Grayscale Investments has three publicly traded funds devoted to digital currencies, and that number will grow to four with this week’s announcement that the Financial Industry Regulatory Authority Inc. has approved the Grayscale Digital Large Cap Fund (DLC) for public quotation on the OTC markets. Grayscale says this will be the first-of-its-kind product to be publicly trade.

Based in New York City, Grayscale is a digital currency asset management firm with roughly $2.1 billion in assets under management across a suite of 10 investment products. Nine of the 10 products provide passive exposure to a single digital currency. The DLC fund contains a basket of the top five digital currencies by market cap.

Grayscale says it employs a rules-based portfolio construction methodology that targets the upper 70% of the digital currency market, and the portfolio is evaluated on a quarterly basis.

As of September 30, DLC’s holdings and their portfolio weights comprised the following: 80.3% bitcoin, 9.9% ethereum, 5.8% XRP, 2.2% bitcoin cash and 1.8% litecoin.

The value of each component is based on daily reference rates from TradeBlock, a provider of cryptocurrency trading tools. The fund’s assets are stored in offline or “cold” storage with Coinbase Custody Trust Company LLC.

DLC is an open-end fund that has been offered since February 2018 as a private placement to accredited investors, with an investment minimum of $50,000.

As of September 30, Grayscale says there were nearly 3.2 million shares outstanding of DLC. Shares created through DLC’s private placement become eligible to sell into the public market after a statutory one-year holding period under Rule 144 of the Securities Act.

The DLC fund won’t be available to retail investors on the OTC market until it is deemed eligible for trading by the Depository Trust Company, which processes transactions for the global financial services industry. Grayscale says it expects the fund to be cleared for takeoff soon. Upon approval, the DLC fund will trade on the OTCQX market under the ticker symbol GDLCF. It will carry an annual fee of 3.0%.

The OTCQX market is considered the highest tier of the OTC marketplace, and is where many American depositary receipts of foreign companies are quoted in the U.S.

And the OTCQX market is where Grayscale’s other three publicly traded products are listed. These are the Grayscale Bitcoin Trust (GBTC), Grayscale Ethereum Trust (ETHE) and Grayscale Ethereum Classic Trust (ETCG). As with the soon-to-be GDLCF fund, all three of these products graduated from private placement status to being publicly traded (though the private-placement versions still exist, as it will for the Grayscale Digital Large Cap Fund).

GBTC, ETHE and ETCG are modeled like other commodity-linked trusts that trade as exchange-traded products, and are listed on Morningstar as ETFs. But in reality these aren’t exchange-traded products because they trade on the OTCQX market, and OTC markets aren’t considered exchanges the way the NYSE and Nasdaq are.

Plus, Grayscale’s trust products don’t employ the share creation and redemption mechanism that helps keep an ETF’s market price close to its underlying value.
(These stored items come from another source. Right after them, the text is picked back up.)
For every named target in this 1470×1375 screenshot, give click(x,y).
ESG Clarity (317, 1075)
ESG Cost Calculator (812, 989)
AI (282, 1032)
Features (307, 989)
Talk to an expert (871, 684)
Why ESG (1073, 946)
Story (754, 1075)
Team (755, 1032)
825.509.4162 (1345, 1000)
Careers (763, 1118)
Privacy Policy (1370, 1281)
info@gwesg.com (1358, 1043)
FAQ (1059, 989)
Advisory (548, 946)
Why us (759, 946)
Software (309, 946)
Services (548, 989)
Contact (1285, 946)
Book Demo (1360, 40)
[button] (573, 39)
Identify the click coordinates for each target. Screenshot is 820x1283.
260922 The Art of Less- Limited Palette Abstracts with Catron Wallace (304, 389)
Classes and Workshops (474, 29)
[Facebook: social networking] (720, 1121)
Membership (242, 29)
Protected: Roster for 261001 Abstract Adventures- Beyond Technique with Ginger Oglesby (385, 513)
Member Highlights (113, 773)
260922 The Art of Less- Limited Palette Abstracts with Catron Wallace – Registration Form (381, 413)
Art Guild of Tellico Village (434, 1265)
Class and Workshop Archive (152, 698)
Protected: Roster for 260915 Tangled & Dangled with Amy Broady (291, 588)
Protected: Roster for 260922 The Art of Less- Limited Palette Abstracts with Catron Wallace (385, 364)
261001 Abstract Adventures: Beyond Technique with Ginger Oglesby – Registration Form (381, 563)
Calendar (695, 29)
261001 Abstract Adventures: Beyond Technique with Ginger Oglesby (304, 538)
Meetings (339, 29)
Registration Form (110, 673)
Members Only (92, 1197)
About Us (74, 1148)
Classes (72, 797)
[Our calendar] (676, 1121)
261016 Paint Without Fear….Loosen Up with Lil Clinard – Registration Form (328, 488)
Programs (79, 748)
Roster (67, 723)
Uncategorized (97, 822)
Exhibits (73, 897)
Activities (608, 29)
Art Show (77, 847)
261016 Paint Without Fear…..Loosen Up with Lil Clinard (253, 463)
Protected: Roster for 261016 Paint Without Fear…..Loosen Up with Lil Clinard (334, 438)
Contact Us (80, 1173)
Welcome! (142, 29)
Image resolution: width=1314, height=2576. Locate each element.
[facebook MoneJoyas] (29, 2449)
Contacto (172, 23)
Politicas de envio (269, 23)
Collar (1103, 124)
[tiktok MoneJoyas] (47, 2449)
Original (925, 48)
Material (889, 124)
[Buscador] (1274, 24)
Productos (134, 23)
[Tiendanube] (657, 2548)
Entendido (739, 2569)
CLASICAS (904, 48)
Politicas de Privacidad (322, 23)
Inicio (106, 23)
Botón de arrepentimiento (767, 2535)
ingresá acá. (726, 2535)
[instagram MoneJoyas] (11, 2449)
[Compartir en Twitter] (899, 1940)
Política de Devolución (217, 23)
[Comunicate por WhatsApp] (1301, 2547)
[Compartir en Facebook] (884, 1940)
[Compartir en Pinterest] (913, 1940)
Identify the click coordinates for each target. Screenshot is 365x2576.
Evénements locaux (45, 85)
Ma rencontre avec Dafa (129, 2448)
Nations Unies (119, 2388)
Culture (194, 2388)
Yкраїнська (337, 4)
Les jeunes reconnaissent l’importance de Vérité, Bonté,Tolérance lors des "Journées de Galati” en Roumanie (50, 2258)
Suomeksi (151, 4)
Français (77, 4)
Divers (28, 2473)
New shares are created only through the private placement, and the lack of a redemption mechanism means there’s no reduction of shares and the number of shares increase over time. 

Client demand and market forces dictate the price of the publicly traded shares, and at times they can trade at sizable premiums to the net asset value that accredited investors pay via the private placement.

At a time when the Securities and Exchange Commission has shot down any and all proposals to launch bitcoin ETFs, Grayscale has basically been the only game in town for investors seeking publicly traded cryptocurrency funds. And investors have taken a shine to the GBTC bitcoin product, which has more than $1.9 billion in assets.